| Konu: | TÜRKİYE CUMHURİYETİ İLE AVRUPA BİRLİĞİ ARASINDA İZİNSİZ İKAMET EDEN KİŞİLERİN GERİ KABULÜNE İLİŞKİN ANLAŞMANIN ONAYLANMASININ UYGUN BULUNDUĞUNA DAİR |
| Yasama Yılı: | 4 |
| Birleşim: | 108 |
| Tarih: | 25.06.2014 |
MHP GRUBU ADINA LÜTFÜ TÜRKKAN (Kocaeli) - Sayın Başkan, değerli milletvekilleri; biraz evvel Sayın Bakanla bu kanunla alakalı olarak da istişare ettik, çekincelerimizi bildirdik, çekincelerimiz konusunda bazı izahatlar verdik. Bu izahatlar değerlendirildiğinde, kanunun çok sıkıntılı bir kanun olmadığı şeklinde bir anlam çıkıyor ama birtakım çekincelerimizin deruhte edilmesi henüz sağlanmış değil. Örneğin, bir tanesi şu: Türkiye bu kanunun yasallaşmasından sonra, Avrupa Birliği ülkelerindeki mültecilerin -belki uygun bir tabir değil ama- çöplüğü hâline gelecek. Yani, Avrupa Birliği, kendi ülkelerine gelmiş olan üçüncü dünya ülkelerindeki vatandaşları, "Şu veya bu sebeple Türkiye üzerinden geldi." deyip Türkiye'ye gönderecek. Türkiye bunu mahrecine -yani Gümrük Yasası'nda vardır, mahrecine iade gibi- iade edebilir mi? Geri kabul anlaşması yaptığı ülkelerle yapma imkânı var ama Türkiye üzerinden giden mültecilerin önemli bir kısmı Bangladeş, Somali, Pakistan gibi ülkelerle bizim geri kabul anlaşmamız yok. Velev ki olduğunu düşünüyorum, yarın imzaladığımızı düşünüyorum, bu sefer devreye Avrupa İnsan Hakları Sözleşmesi giriyor. Avrupa Birliği ülkeleri, bunları mahrecine, geldikleri ülkeye yani vatandaşları olduğu ülkeye iade etmeyi bilmiyor mu? Biliyor. Maliyeti bir tek uçak bileti. Yani alırsınız Somalili adamı, uçak biletini ödersiniz, ülkesine gönderirsiniz. Ama Avrupa İnsan Hakları Sözleşmesi buna mani, Yaşam hakkını kısıtlıyorsunuz diye devreye giriyor ve gönderemiyor. Avrupa Birliği sıkıştığı bir ortamda, Türkiye'nin vize muafiyetini de devreye alarak "Size vize muafiyeti sağlarım." "Nasıl yaparsın?" Buradaki benim mülteci çöplüğümü alın, siz kendi ülkenize götürün. Bakın, Türkiye, Avrupa Birliği kapısında onurunu, gururunu ayaklar altına alarak yıllardır devam ediyor.
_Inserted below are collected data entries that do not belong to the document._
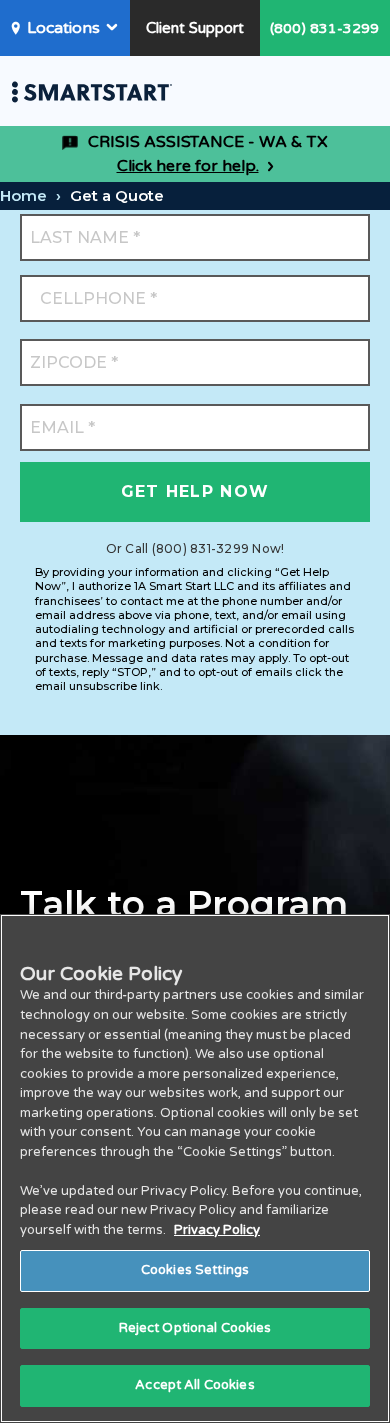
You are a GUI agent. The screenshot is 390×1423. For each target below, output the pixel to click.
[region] (195, 1168)
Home (23, 195)
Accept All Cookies (194, 1385)
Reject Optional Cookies (195, 1328)
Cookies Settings (195, 1270)
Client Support (195, 28)
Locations (63, 28)
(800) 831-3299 (324, 28)
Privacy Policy (217, 1230)
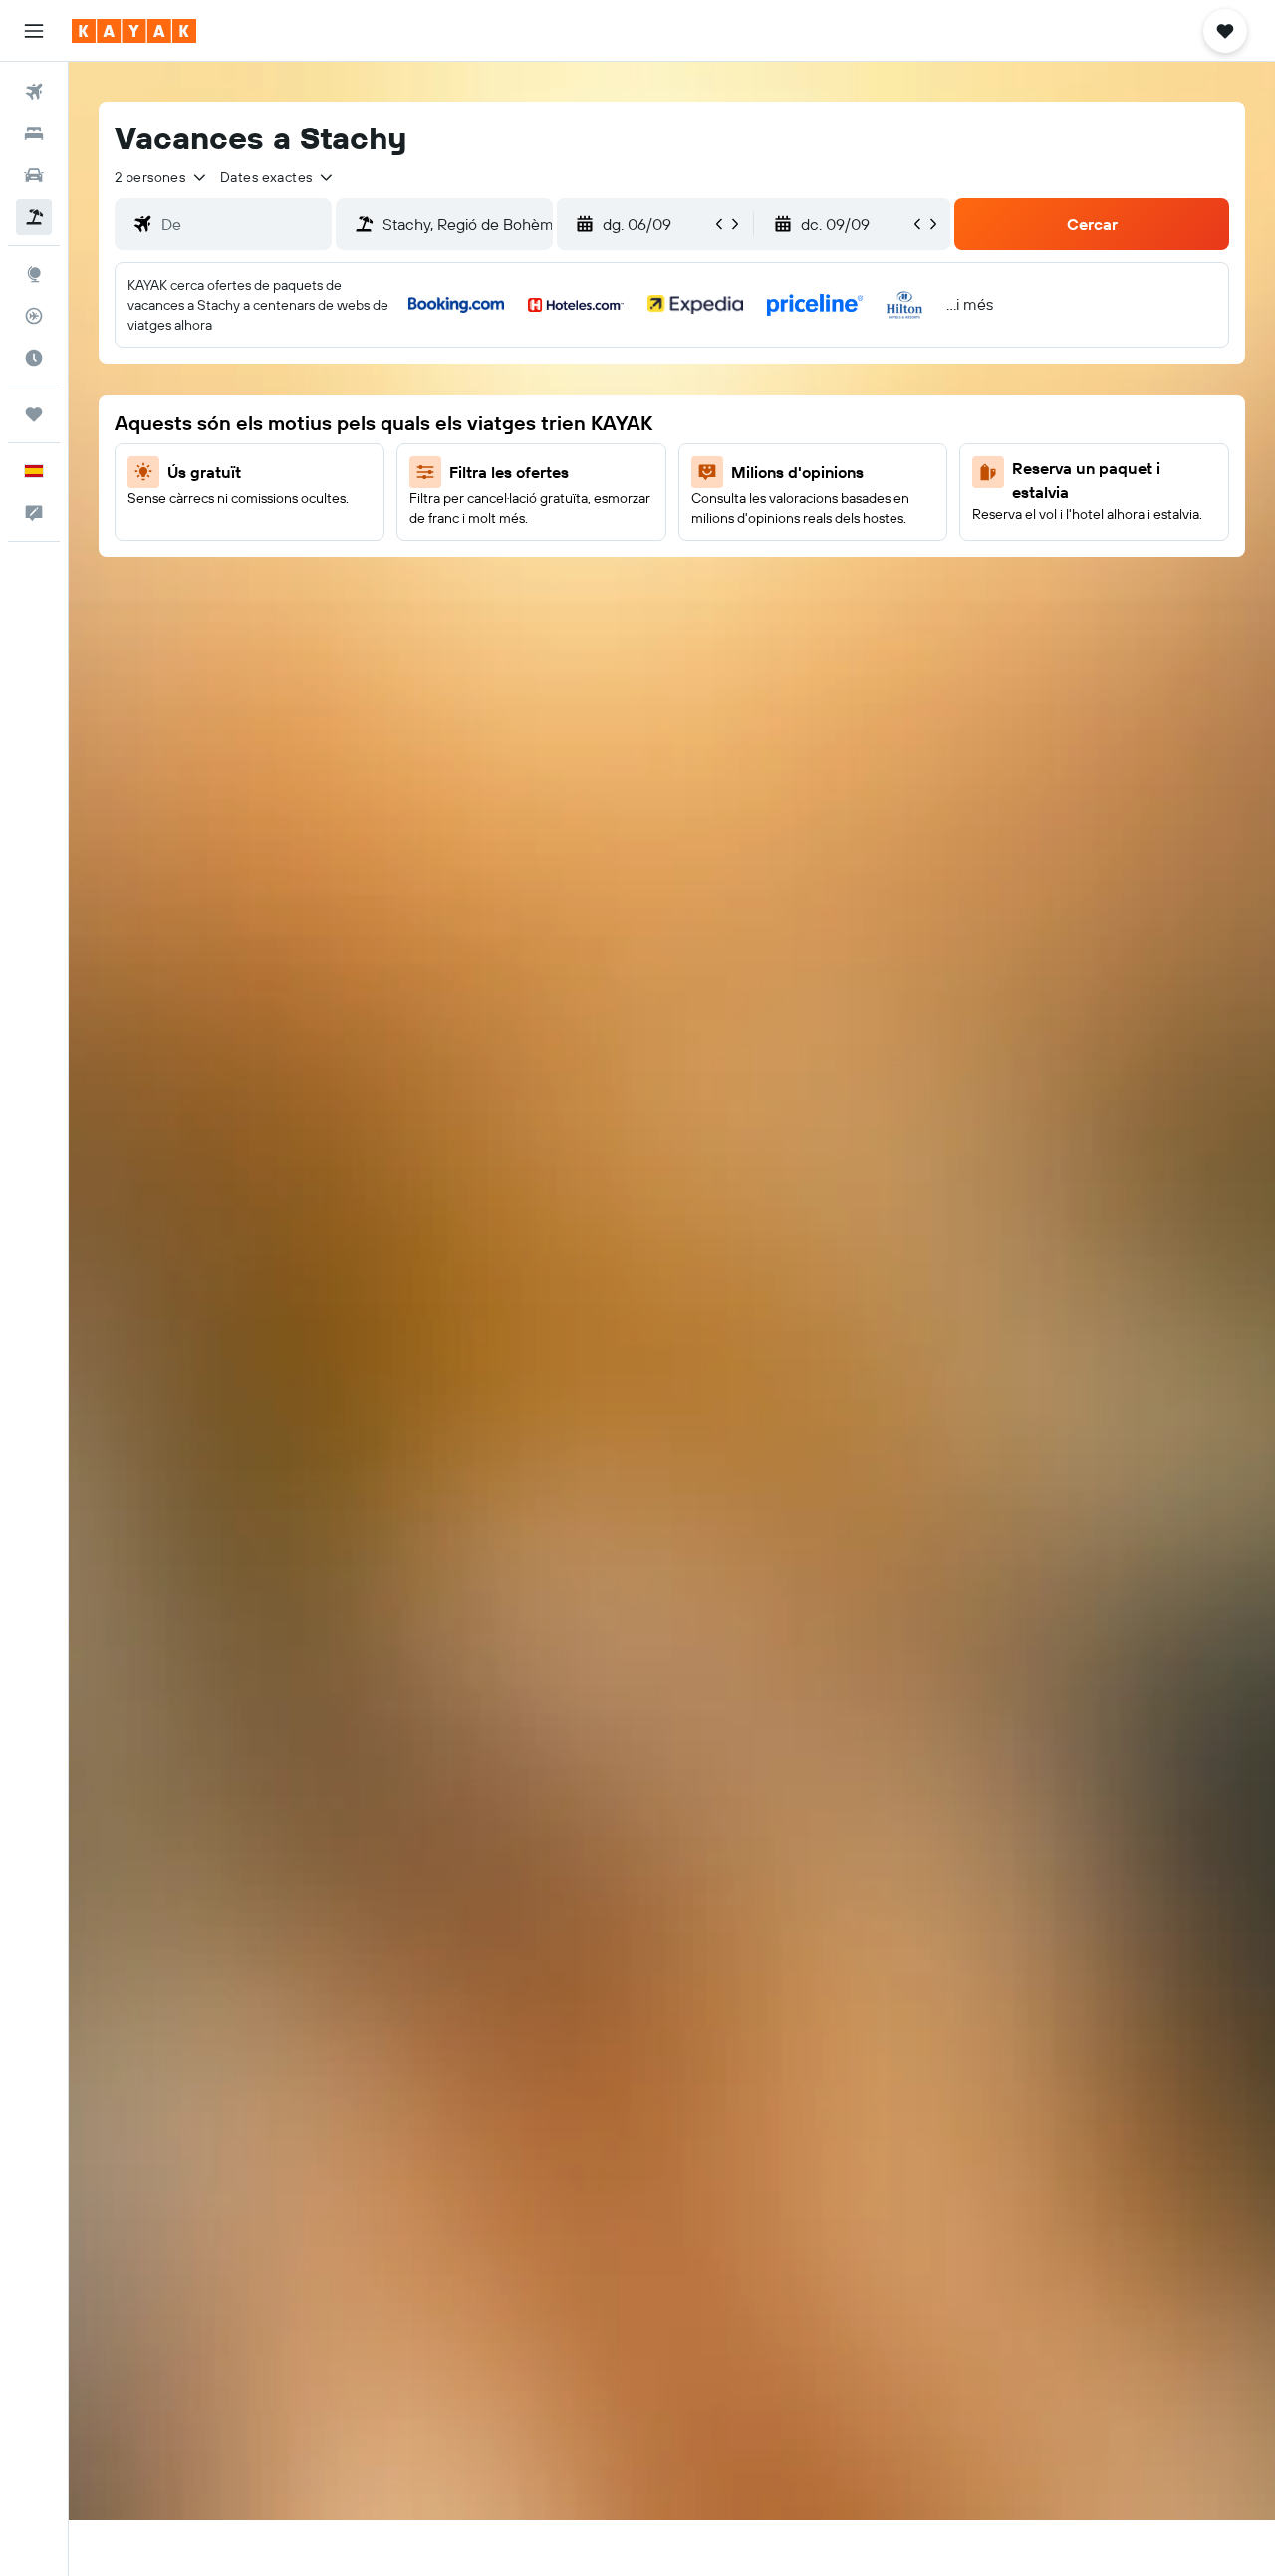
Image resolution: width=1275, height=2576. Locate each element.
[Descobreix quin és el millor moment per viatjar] (34, 358)
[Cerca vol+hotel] (34, 217)
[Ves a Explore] (34, 274)
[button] (34, 31)
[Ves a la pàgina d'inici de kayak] (134, 31)
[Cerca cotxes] (34, 175)
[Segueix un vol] (34, 316)
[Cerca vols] (34, 92)
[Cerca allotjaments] (34, 133)
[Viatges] (34, 414)
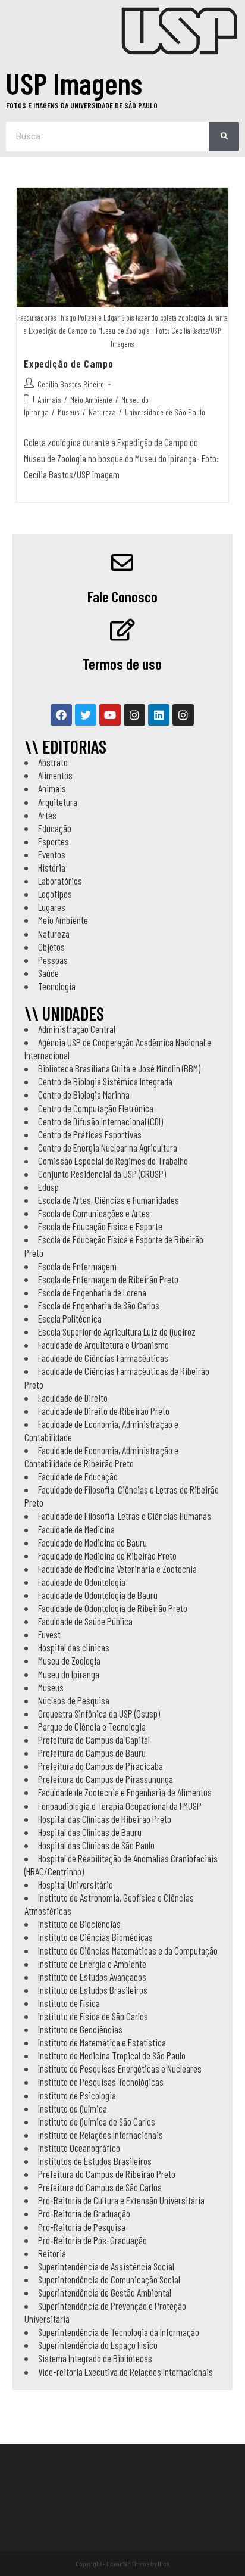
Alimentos (55, 775)
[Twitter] (85, 715)
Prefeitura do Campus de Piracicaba (100, 1766)
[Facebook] (61, 715)
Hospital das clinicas (73, 1647)
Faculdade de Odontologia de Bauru (98, 1595)
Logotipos (55, 894)
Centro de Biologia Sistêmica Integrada (105, 1081)
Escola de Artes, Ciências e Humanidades (108, 1200)
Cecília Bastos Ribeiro (70, 384)
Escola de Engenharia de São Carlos (98, 1305)
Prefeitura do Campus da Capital (94, 1740)
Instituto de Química (72, 2108)
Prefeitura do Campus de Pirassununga (105, 1779)
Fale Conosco (122, 596)
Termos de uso (122, 664)
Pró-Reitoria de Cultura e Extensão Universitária (121, 2200)
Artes (47, 815)
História (51, 867)
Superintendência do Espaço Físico (98, 2345)
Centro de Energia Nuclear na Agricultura (107, 1147)
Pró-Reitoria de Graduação (84, 2213)
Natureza (102, 412)
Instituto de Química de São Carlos (96, 2121)
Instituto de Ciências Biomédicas (95, 1937)
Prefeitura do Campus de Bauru (92, 1753)
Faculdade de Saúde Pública (85, 1621)
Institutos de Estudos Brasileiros (95, 2161)
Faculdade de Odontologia (81, 1582)
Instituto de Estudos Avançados (92, 1977)
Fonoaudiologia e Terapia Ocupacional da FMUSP (120, 1806)
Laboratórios (60, 880)
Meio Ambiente (91, 399)
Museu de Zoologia (69, 1660)
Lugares (51, 907)
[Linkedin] (158, 715)
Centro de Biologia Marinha (84, 1094)
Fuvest (49, 1634)
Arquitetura (57, 802)
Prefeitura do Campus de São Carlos (100, 2187)
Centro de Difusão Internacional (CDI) (100, 1121)
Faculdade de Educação (78, 1476)
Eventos (51, 854)
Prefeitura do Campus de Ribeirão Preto (106, 2174)
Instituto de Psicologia (77, 2095)
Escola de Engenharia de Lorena (92, 1292)
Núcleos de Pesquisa (73, 1700)
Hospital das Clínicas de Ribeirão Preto (104, 1819)
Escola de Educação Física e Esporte (100, 1226)
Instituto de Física (69, 2003)
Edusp (48, 1187)
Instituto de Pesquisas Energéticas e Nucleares (120, 2068)
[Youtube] (110, 715)
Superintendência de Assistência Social (106, 2266)
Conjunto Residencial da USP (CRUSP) (102, 1174)
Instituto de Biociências (79, 1924)
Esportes (53, 841)
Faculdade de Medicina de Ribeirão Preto (107, 1555)
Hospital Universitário (75, 1884)
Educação (54, 828)
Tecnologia (57, 986)
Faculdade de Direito (73, 1398)
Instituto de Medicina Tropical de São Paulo (112, 2055)
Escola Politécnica (70, 1318)
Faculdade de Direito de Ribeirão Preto (103, 1411)
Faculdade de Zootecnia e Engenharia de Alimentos (125, 1792)
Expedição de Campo (68, 363)
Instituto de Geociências (80, 2029)
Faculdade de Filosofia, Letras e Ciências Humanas (124, 1516)
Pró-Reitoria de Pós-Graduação (92, 2240)
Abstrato (53, 762)
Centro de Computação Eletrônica (95, 1108)
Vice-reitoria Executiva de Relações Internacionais (125, 2372)
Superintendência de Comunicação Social (109, 2279)
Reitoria (52, 2253)
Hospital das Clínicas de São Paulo (96, 1845)
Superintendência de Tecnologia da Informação (118, 2332)
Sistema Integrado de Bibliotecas (95, 2358)
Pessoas (53, 960)
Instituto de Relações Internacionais (100, 2135)
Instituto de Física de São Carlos (93, 2016)
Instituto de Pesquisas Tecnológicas (101, 2081)
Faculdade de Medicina (76, 1529)
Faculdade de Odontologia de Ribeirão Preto (112, 1608)
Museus (69, 412)
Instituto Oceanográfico (79, 2148)
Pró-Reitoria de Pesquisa (81, 2227)
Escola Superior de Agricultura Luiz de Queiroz (117, 1331)
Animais (49, 399)
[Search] (224, 136)
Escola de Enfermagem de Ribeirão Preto (108, 1279)
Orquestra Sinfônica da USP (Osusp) (99, 1713)
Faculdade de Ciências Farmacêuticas (103, 1358)
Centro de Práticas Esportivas (90, 1134)
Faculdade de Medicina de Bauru (92, 1542)
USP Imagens (74, 83)
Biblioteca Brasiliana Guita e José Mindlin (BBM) (119, 1068)
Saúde (48, 973)
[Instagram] (134, 715)
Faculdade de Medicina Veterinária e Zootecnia (117, 1569)
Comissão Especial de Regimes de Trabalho (113, 1160)
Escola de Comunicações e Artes (94, 1213)
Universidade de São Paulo (165, 412)
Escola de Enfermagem (77, 1266)
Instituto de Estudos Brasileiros (92, 1990)
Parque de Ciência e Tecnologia (92, 1726)
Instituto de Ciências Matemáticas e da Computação (128, 1950)
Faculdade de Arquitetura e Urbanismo (103, 1345)
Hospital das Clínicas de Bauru (90, 1832)
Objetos (51, 947)
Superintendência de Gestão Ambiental (104, 2292)
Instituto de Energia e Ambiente (92, 1964)
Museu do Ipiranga (68, 1674)
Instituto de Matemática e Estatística (102, 2042)
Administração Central (76, 1029)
Burada Avrupa Birliği Karma Parlamento Komisyonunda beraber görev yaptığımız arkadaşlar var. En son toplantımızda bizi davet eden Avrupa Parlamentosu Başkanı ve Başkan Vekilinin olmadığı kendi aramızda yemek yemek zorunda kaldık. Yani düşünebiliyor musunuz? Siz bir ev sahibisiniz, davet ediyor, yemek veriyor ama onlardan kimse yok. Biz kendi kendimize yemek yedik. Ben bu minvalde, böyle bir meselenin muhatabı olmamak adına Avrupa Birliği Karma Parlamento Komisyonu üyeliğinden istifa ettim. Böyle bir onursuzluğu ben kendime yediremem, ben Türküm. Avrupa'da Viyana kapısına dayanmış bir ecdadın torunuyum. Kalkıp orada bir tane kendini bilmez adamın hem bizi davet etmesi hem de bu davete kendisinin icabet etmemesi karşısında daha fazla dayanamam.
Bunun dışında Avrupa Birliği daha ne dayatıyor bize? Avrupa Birliği birtakım fonlar verecekmiş. Diyor ki siz benim çöplüğüm olun ama ben de size fonlar vereceğim. Türkiye'nin hani ekonomisi bu kadar iyi, bu kadar atladı patladı ekonomi, döviz rezervi, Merkez Bankası. Avrupa Birliğinin bizim mültecileri kabul etme karşısında vereceği fonlara ihtiyacımız olduğunu belli eder bu kanun yani o fonlara bizim ihtiyacımız var, ekonomik açıdan değerlendirin bu hadiseyi.
Sayın Bakan 2 bin adam ne yapar ki dedi. Doğru, kendisine göre öyle bir rakam çıkartmış. Ama biraz evvel Sayın Korutürk bir rakam verdi. 500 bin Avrupa'ya giden mülteci var, bunun da yüzde 50'si Türkiye üzerinden gidiyor. 250 bin, çoğu Bangladeş, Somali, Afrika kökenli mültecinin Türkiye'ye geldiğini düşünün her yıl. Dört yıl, 1 milyon kişi. Bakın, Suriyeli 1 milyon kişi var Türkiye'de. Türkiye'nin demografik yapısı farkına varmadan ciddi ciddi değiştiriliyor. 1 milyon Suriyeli mülteciyi insan hakları adına, Müslümanlık adına aldık; şu anda 1 milyon aramızda. Kaynağı belli olmayan, kimliği belli olmayan, nerede yaşadığı, ne yaptığı belli olmayan, bu ülkenin kültürüyle bağdaşmayan 1 milyon insanı bu coğrafyada barındırıyoruz.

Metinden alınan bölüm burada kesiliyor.